> [Work request] Reproduce exactly the lines below, from the first one through the line containing "This screenshot has height=480, width=640.", and omit any pictures.

(Records from a collection)
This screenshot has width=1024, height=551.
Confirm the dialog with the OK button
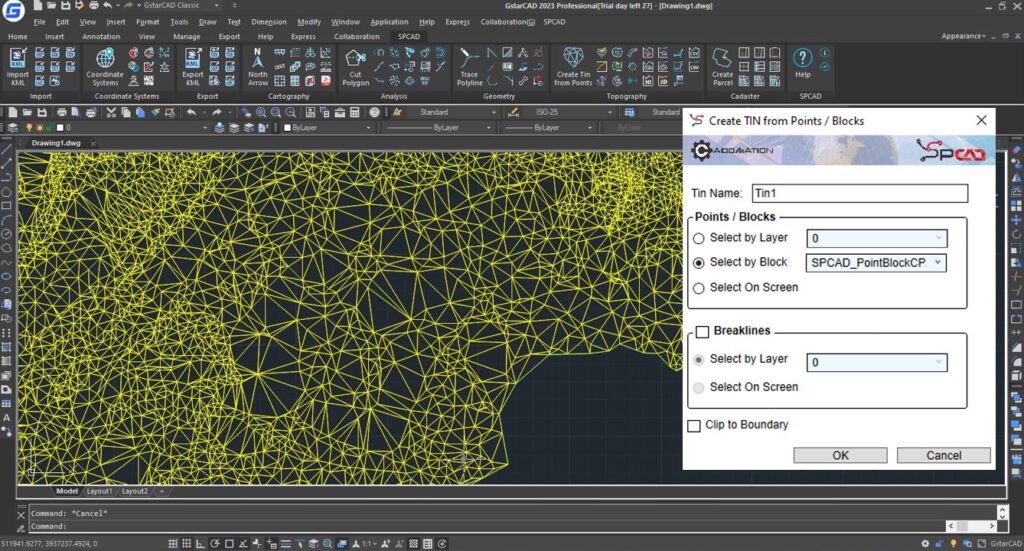(x=840, y=455)
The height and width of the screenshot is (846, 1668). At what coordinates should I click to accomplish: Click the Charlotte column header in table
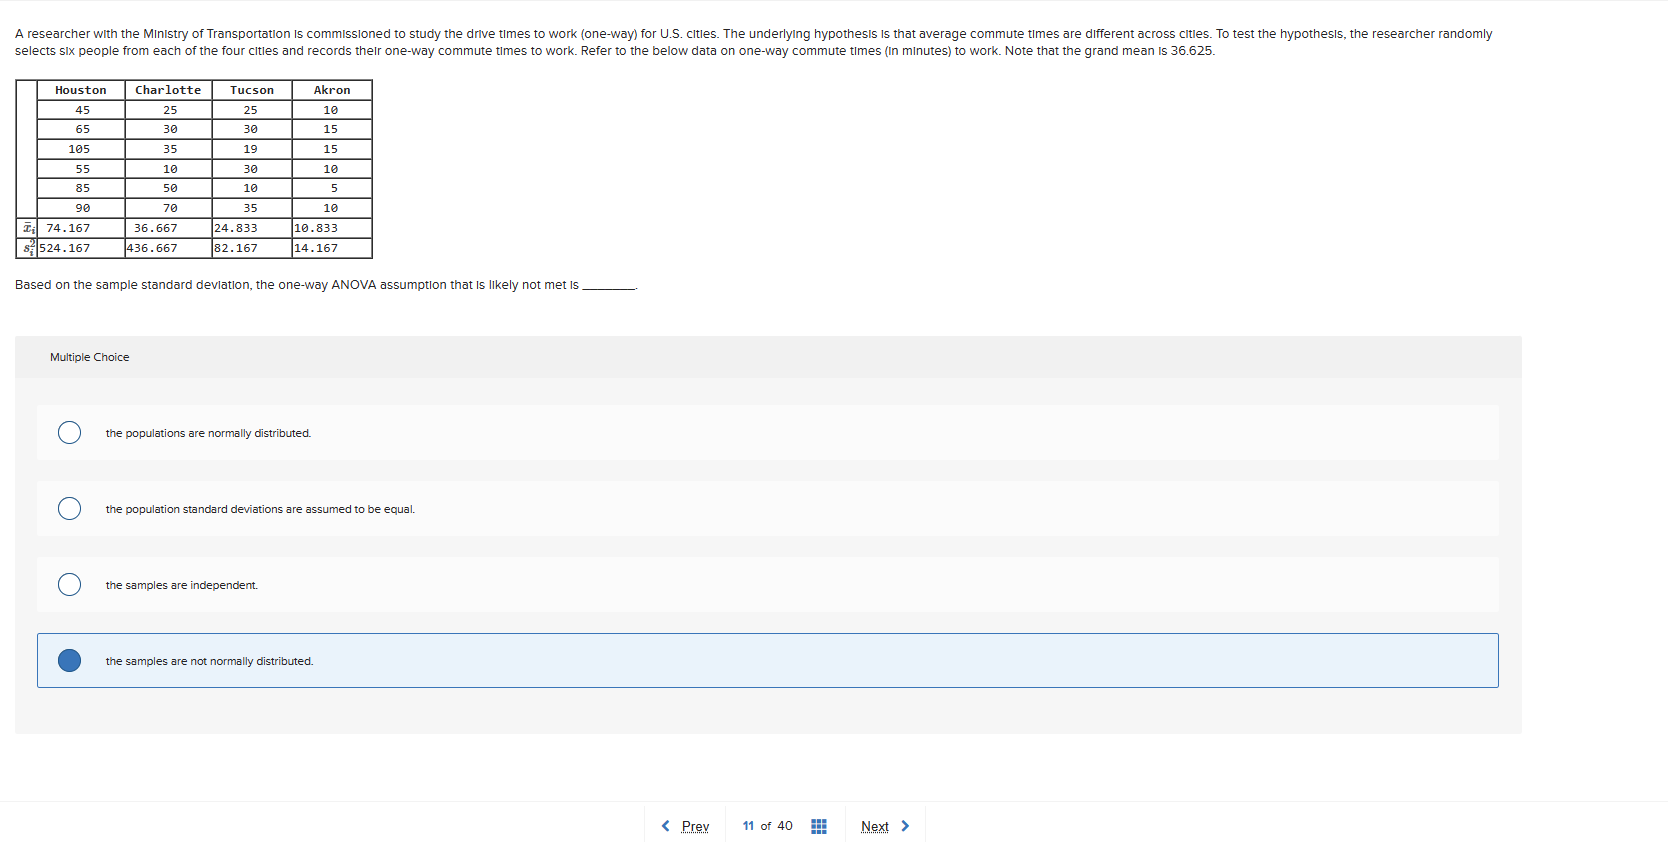pyautogui.click(x=168, y=90)
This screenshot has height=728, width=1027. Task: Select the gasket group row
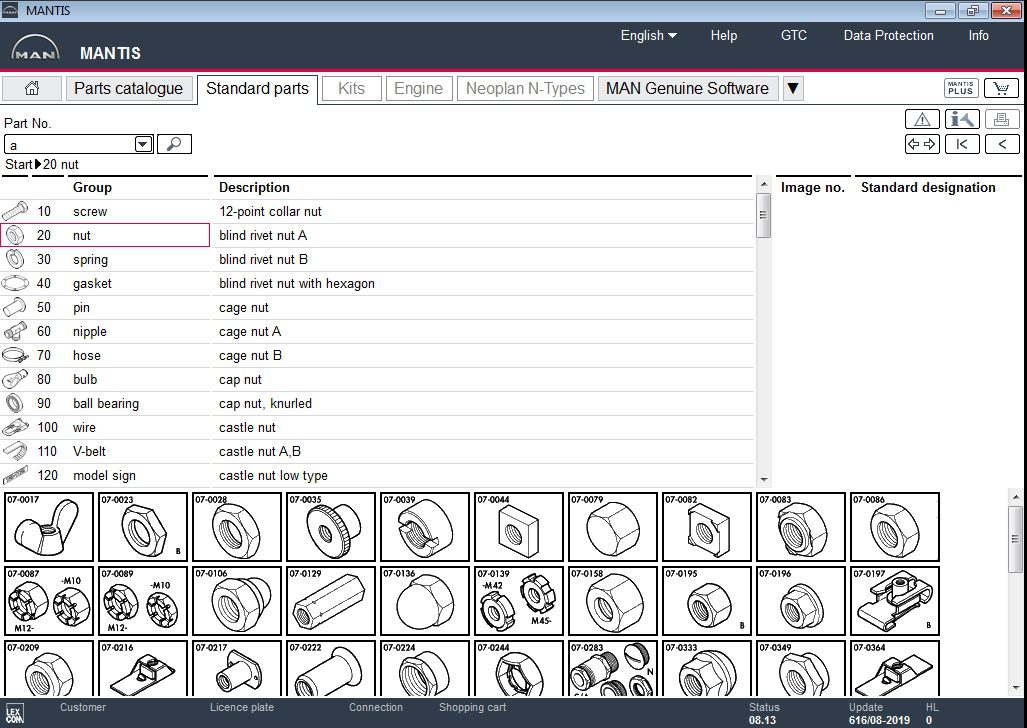point(92,284)
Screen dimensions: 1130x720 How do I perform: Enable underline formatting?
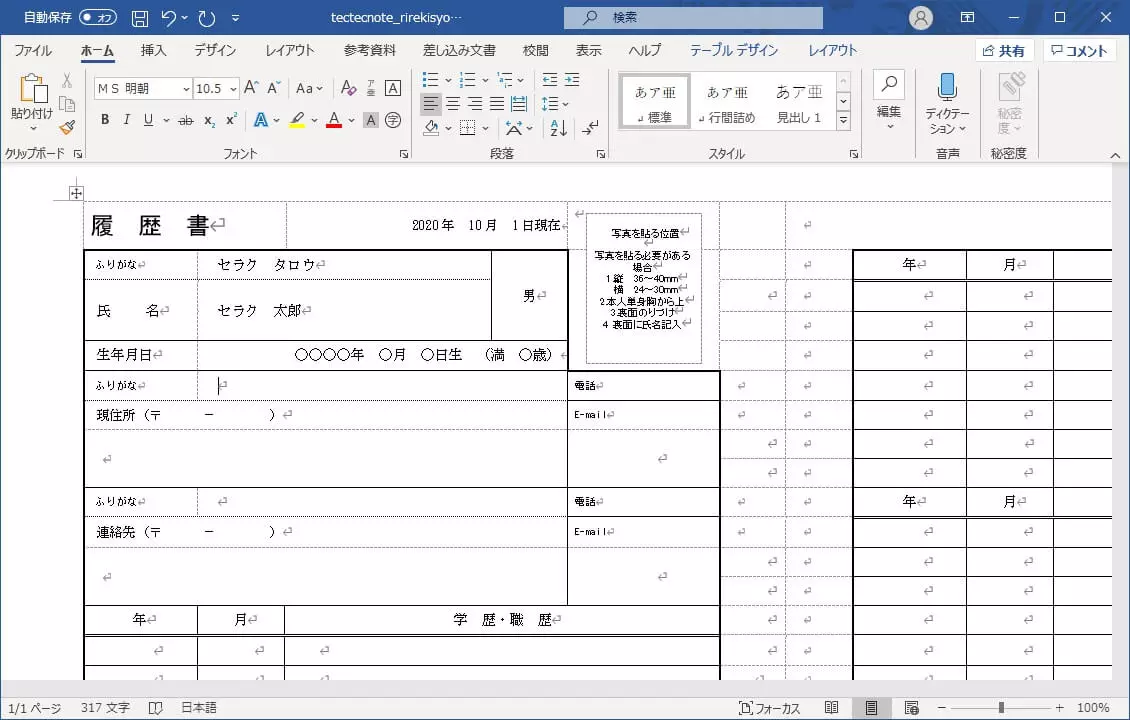[148, 119]
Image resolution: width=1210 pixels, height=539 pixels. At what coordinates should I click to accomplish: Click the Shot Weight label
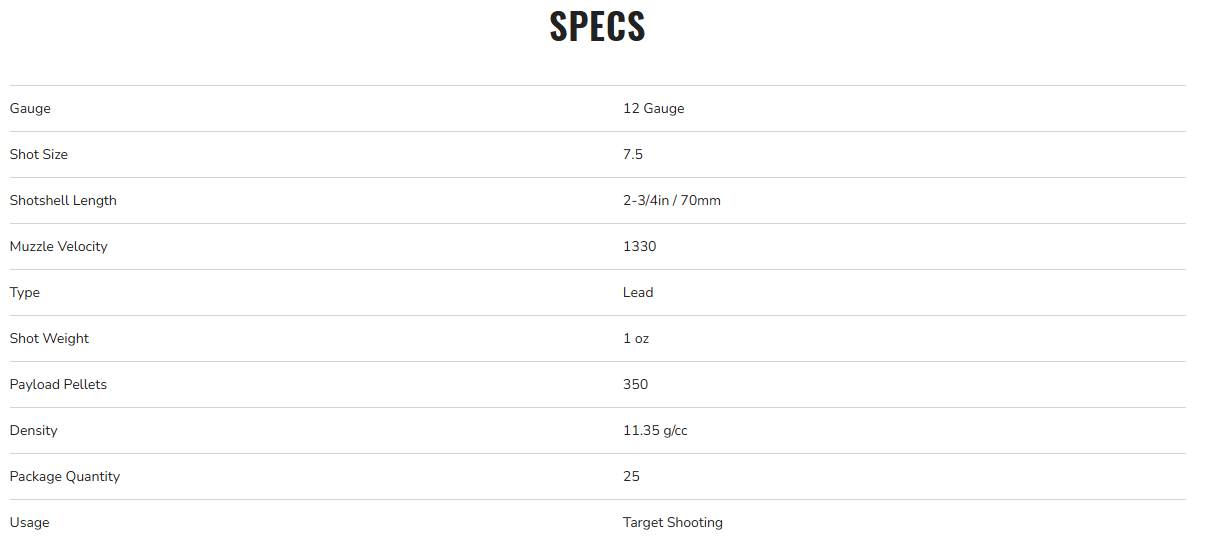point(49,338)
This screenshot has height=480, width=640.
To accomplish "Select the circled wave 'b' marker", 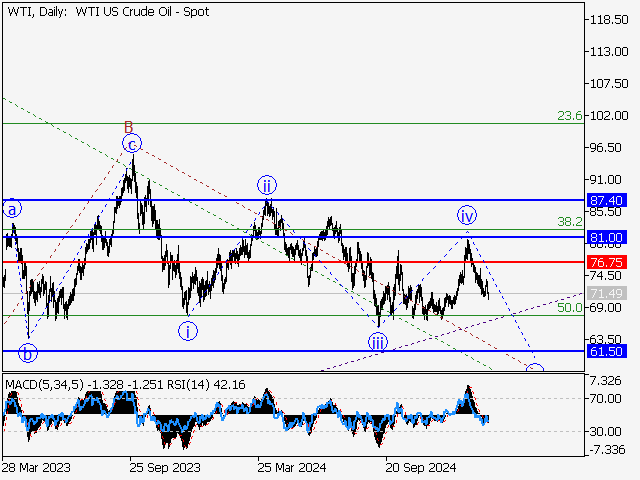I will pos(28,353).
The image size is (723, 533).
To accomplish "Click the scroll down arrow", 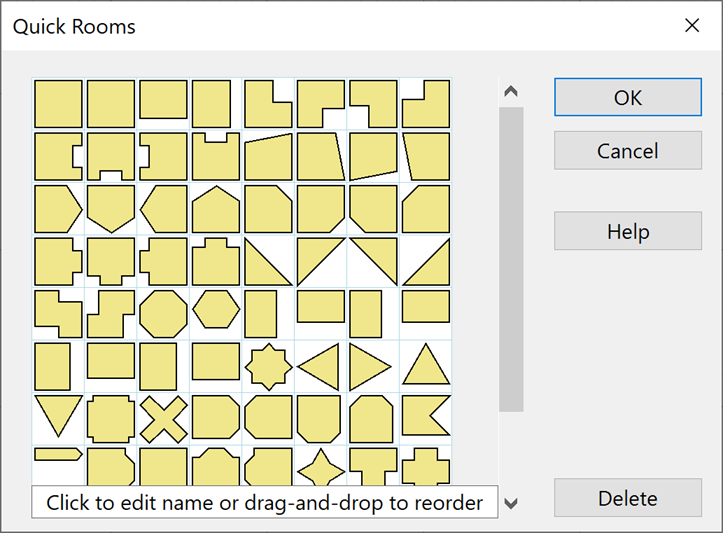I will click(x=511, y=503).
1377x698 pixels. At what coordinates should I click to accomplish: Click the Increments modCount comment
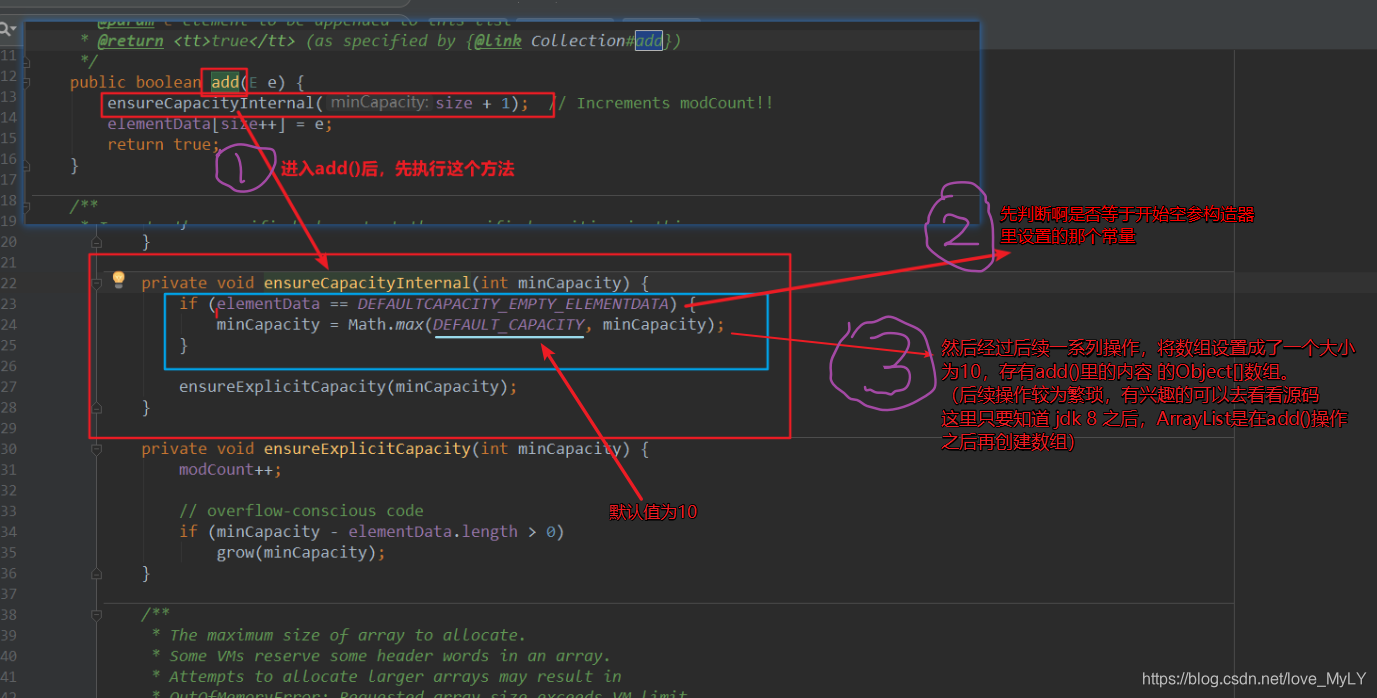pyautogui.click(x=667, y=102)
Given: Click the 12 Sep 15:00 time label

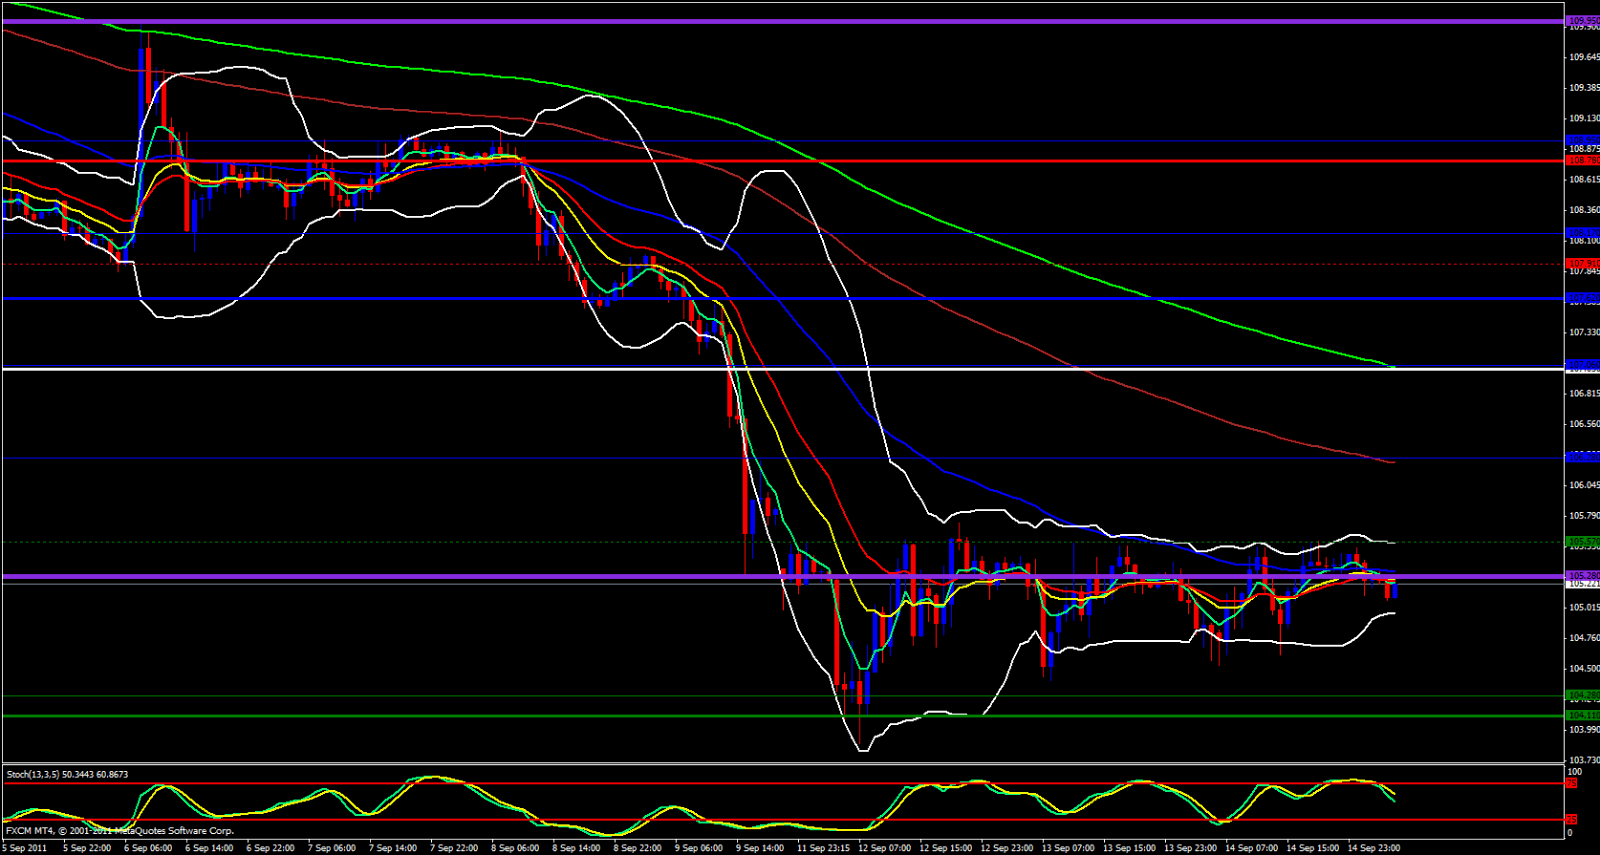Looking at the screenshot, I should point(945,848).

> [Your solution]
This screenshot has width=1024, height=551.
Confirm the dialog with the OK button
(x=840, y=455)
The height and width of the screenshot is (846, 1668). At what coordinates should I click to accomplish: Click the Charlotte column header in table
pyautogui.click(x=168, y=90)
This screenshot has height=728, width=1027. Task: Select the gasket group row
point(92,284)
Screen dimensions: 1130x720 How do I perform: Enable underline formatting?
[148, 119]
Image resolution: width=1210 pixels, height=539 pixels. At what coordinates should I click to accomplish: Click the Shot Weight label
point(49,338)
This screenshot has height=480, width=640.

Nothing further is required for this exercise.